HEDTA is a less common chelate and has a weaker affinity for Fe. We have found it valuable for monocots, which obtain Fe by releasing siderophores into the rhizosphere [88]. Since it is difficult for plants to form a rhizosphere in flowing hydroponic solutions, monocots struggle to absorb Fe. The USU monocot solution [34] recommends HEDTA for monocots such as wheat, rice, and corn. Dicots can get Fe out of all types of chelates, regardless of binding strength.
Chelates are usually recycled back to solution once Fe is removed, but Bell et al. [89] found that chelates can potentially be taken up into plant tissues. Chelated nutrients are added in the refill solution, but we have not found detrimental effects of chelate accumulation. Synthetic chelates are resistant to microbial degradation, but some degradation will occur over time.
There has been significant research on nanoparticle-bound nutrients over the past 10 years and it has shown that they have potential to increase bioavailability in field applications [90,91]. We have not studied the use of nanoparticles in hydroponics, but they have the potential to be of lower cost than synthetic chelates.

9.2. Silicon

Silicon (Si) is not an essential nutrient, but it is beneficial for tolerance of drought stress [92], and it can accumulate in cell walls, helping to prevent fungal and bacterial infections [93,94]. Si occurs in sand as silicon dioxide, but this compound is not soluble in water and is therefore not available to the plant. Potassium silicate is widely used as both a potassium and Si source for nutrient solutions. Commercial grade potassium silicates are widely available and are made from varying combinations of potassium hydroxide and silicon dioxide.
For greater purity, we make reagent-grade potassium silicate in our laboratory by combining potassium hydroxide and fumed silica in equimolar ratios to make a stock solution at 200 mM Si. The highly alkaline solution is about pH 11 and must be heated and stirred to dissolve the Si. The pH rises when this reagent is added to the bulk solution and must be titrated back to the desired pH with acid. A cloudy precipitate also forms, but this redissolves after mixing and acid titration.
Si must be completely dissolved in the concentrated solution if an injector system is used. High pH in this tank must be maintained using potassium hydroxide to ensure Si remains in solution. If the Si is not completely in solution, it is abrasive to injectors [95]. High solubility is achieved by first adding potassium hydroxide to the stock solution until reaching a pH of at least 11 and then adding potassium silicate. Calcium silicate is insoluble. When an injector system is used, the Si should be injected first, followed by the fertilizer, which contains calcium.

9.3. Copper

Copper (Cu) is an essential nutrient for plant nutrition and is used in the photosynthetic electron transport chain [96]. Cu is easily added to a solution as either copper (II) chloride or copper (II) sulfate. Zhang et al. [97] found that Cu levels of 25 µM (1.6 ppm) in hydroponic culture significantly reduced root rot and oospore production from Pythium spp.. Raudales et al. (2014) [98] found that concentrations up to 79 µM (5 ppm) in some species inhibit disease and produce no phytotoxic effects. We thus add Cu at a concentration higher than is necessary by mass balance. We have seen Cu accumulation on root surfaces without phytotoxic effects in lettuce when Cu was added up to 20 µM (1.3 ppm) in the nutrient solution (Figure 6).

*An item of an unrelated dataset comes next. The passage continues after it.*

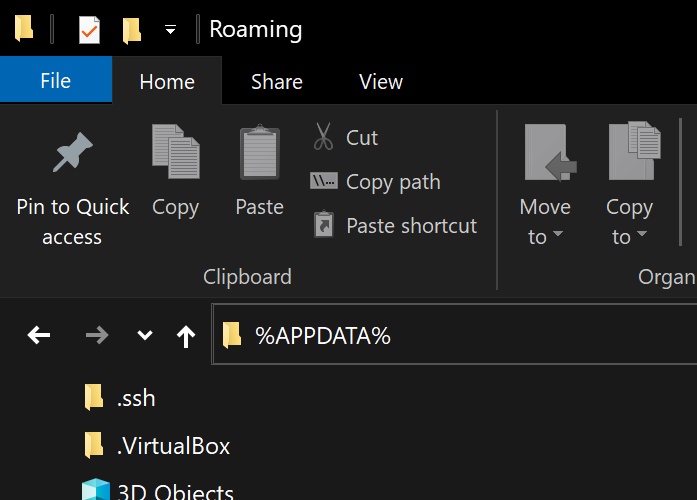Switch to the Share ribbon tab
Viewport: 697px width, 500px height.
click(x=276, y=82)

10. Root-Zone Microbial Activity and Disease

Roots have beneficial microbial activity in the rhizosphere, even in hydroponics, but excessive carbon leakage into the bulk solution from unhealthy roots provides an energy source that can result in excessive microbial growth in the bulk solution. Hosseinzadeh et al. [99] and Razzak et al. [100] review approaches to remove organics from hydroponic solutions. These compounds (largely carboxylic acids) can be toxic to plants if they accumulate to elevated concentrations [99,100].
Healthy roots minimally leach nutrients into solution [101]. In our experience, increased turbidity usually indicates unhealthy roots with carbohydrate leakage. We have found that the solution in well-aerated DWC remains clear throughout the crop cycle (months) indicating low microbial activity in the bulk solution.
Several water treatment technologies have been used to reduce disease. These include chlorination, hydrogen peroxide, filtration, and ozonation [102,103,104,105]. Some sanitizers can degrade chelates in solution [106]. Ultraviolet light has been used in recirculating systems to reduce microbial activity in solution and to help prevent disease [107], but UV photons break down chelates [108], and the chelates must be re-added. Acidic root zone conditions have also been shown to reduce disease persistence [109,110].
We have not found any of the above treatments necessary. Root-zone disease has been minimal in our systems, perhaps because the root surfaces are uniformly well aerated and the steady-state nutrient levels that come from the daily refill solution result in healthier roots.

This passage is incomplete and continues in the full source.